The Nanofibre Weave Fabricators were running full-tilt when I reached the factory the next morning. 

Every few seconds, a Fabricator spat out a sheet of fullersteel, to be wheeled away to storage. With the stores almost depleted after my ‘appropriating’ them for the suits, there was plenty to be made up. 

Forklifts ran across the floor, with pallets of nanofibre weave being shifted into storage. For suits, reactors, and anything else that might call for the third strongest material on Earth. 
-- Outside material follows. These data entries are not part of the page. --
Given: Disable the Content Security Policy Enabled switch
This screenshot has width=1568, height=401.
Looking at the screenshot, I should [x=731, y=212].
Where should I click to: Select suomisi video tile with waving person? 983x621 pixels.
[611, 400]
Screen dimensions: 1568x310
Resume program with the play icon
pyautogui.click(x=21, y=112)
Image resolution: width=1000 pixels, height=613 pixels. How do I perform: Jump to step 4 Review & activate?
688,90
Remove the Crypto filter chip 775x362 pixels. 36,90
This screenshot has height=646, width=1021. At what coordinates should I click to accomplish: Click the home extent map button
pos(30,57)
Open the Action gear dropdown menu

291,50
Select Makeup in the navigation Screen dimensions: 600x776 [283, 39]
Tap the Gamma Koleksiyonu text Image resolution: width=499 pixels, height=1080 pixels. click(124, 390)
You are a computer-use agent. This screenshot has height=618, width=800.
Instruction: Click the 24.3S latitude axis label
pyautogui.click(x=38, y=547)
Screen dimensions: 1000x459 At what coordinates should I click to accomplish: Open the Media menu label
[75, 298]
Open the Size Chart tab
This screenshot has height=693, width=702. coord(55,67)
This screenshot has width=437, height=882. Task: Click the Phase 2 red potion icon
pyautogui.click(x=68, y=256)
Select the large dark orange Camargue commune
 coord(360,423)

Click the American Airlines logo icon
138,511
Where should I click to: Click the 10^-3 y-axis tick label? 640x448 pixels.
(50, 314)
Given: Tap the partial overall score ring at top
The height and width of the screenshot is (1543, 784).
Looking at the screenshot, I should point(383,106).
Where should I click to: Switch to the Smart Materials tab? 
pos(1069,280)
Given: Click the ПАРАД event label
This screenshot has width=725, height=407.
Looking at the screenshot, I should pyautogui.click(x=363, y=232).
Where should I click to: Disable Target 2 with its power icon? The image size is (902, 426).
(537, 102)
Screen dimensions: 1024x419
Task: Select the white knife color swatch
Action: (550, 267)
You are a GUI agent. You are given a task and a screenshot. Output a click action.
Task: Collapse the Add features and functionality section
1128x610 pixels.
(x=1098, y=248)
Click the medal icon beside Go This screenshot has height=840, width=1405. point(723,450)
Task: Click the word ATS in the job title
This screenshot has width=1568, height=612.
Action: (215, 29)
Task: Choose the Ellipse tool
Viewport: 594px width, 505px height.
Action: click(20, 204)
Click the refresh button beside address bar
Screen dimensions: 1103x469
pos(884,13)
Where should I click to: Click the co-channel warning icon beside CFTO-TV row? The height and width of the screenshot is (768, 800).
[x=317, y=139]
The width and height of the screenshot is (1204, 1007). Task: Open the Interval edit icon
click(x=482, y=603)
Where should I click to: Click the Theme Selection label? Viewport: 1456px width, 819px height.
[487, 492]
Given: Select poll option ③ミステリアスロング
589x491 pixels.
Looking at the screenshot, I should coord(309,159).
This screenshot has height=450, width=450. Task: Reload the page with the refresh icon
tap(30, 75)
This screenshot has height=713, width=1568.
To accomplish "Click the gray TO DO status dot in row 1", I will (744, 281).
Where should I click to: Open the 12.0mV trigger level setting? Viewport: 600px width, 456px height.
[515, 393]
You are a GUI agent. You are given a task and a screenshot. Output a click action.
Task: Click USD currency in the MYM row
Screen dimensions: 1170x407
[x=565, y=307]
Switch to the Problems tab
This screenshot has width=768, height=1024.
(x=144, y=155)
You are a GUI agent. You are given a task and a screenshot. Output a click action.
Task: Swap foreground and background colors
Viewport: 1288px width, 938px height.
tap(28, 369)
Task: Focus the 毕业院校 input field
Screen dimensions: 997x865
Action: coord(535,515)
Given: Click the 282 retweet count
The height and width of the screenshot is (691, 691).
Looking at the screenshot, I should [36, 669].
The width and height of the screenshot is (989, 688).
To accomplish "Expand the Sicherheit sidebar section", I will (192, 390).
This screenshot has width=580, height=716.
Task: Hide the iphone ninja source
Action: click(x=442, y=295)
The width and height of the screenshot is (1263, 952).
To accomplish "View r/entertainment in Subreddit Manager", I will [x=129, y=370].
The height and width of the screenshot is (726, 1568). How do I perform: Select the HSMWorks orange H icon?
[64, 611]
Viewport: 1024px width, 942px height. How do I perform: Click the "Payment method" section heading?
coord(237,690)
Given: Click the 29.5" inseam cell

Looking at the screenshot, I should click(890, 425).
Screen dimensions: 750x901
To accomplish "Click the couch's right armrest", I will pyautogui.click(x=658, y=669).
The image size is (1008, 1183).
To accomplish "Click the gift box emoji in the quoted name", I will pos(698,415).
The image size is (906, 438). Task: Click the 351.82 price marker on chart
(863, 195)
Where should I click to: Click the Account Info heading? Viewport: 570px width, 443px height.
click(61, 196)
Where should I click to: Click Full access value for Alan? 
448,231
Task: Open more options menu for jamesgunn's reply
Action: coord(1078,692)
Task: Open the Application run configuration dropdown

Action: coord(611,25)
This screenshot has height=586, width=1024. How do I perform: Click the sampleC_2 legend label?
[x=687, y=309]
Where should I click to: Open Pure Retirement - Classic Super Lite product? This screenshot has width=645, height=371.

“First batch of materials for the octanitrocubane came in today,” Armand briefed me. “Let me know when you’re getting started, and how much MP you need - we’ll plan production schedules accordingly.” 

“Which fabricator went down last night?”

Armand frowned. “How’d you know that?”

“My MP was being consumed at 400 MP per second when I slept, and dropped to 350 when I woke up. That’s one fabricator offline. Which one?”

“.... Number four. It’s a problem with the preloader, so we shut it down for maintenance. Should be up and running in a day.”

“You’re going to need to shut down all of them soon, when I start work on the Type Fives and the octanitrocubane. When do the materials get in?”

“Later today, hopefully. We won’t have much fullersteel stockpiled by then, Belessar.”

“As of yesterday we’ve shipped several months worth of Boar Armour orders. That should keep them happy for a while, and meanwhile we can get the octanitrocubane orders shipped.”

“The raw materials for that are going to take a few days. It’s a lot.”

“I know. Which is why I’m going to work on the Type Five Fusion plants first, then start off on the octanitrocubane, and as that ships out, work on my next armour project.”

“You mean the giant slabs you’ve got in Warehouse Four, with all those armed guards around it?”

I frowned. “Armed guards?”

“Bunch of troops showed up last night, full battle dress and ammo, and parked themselves around Warehouse Four. Gideon said he’d been briefed.”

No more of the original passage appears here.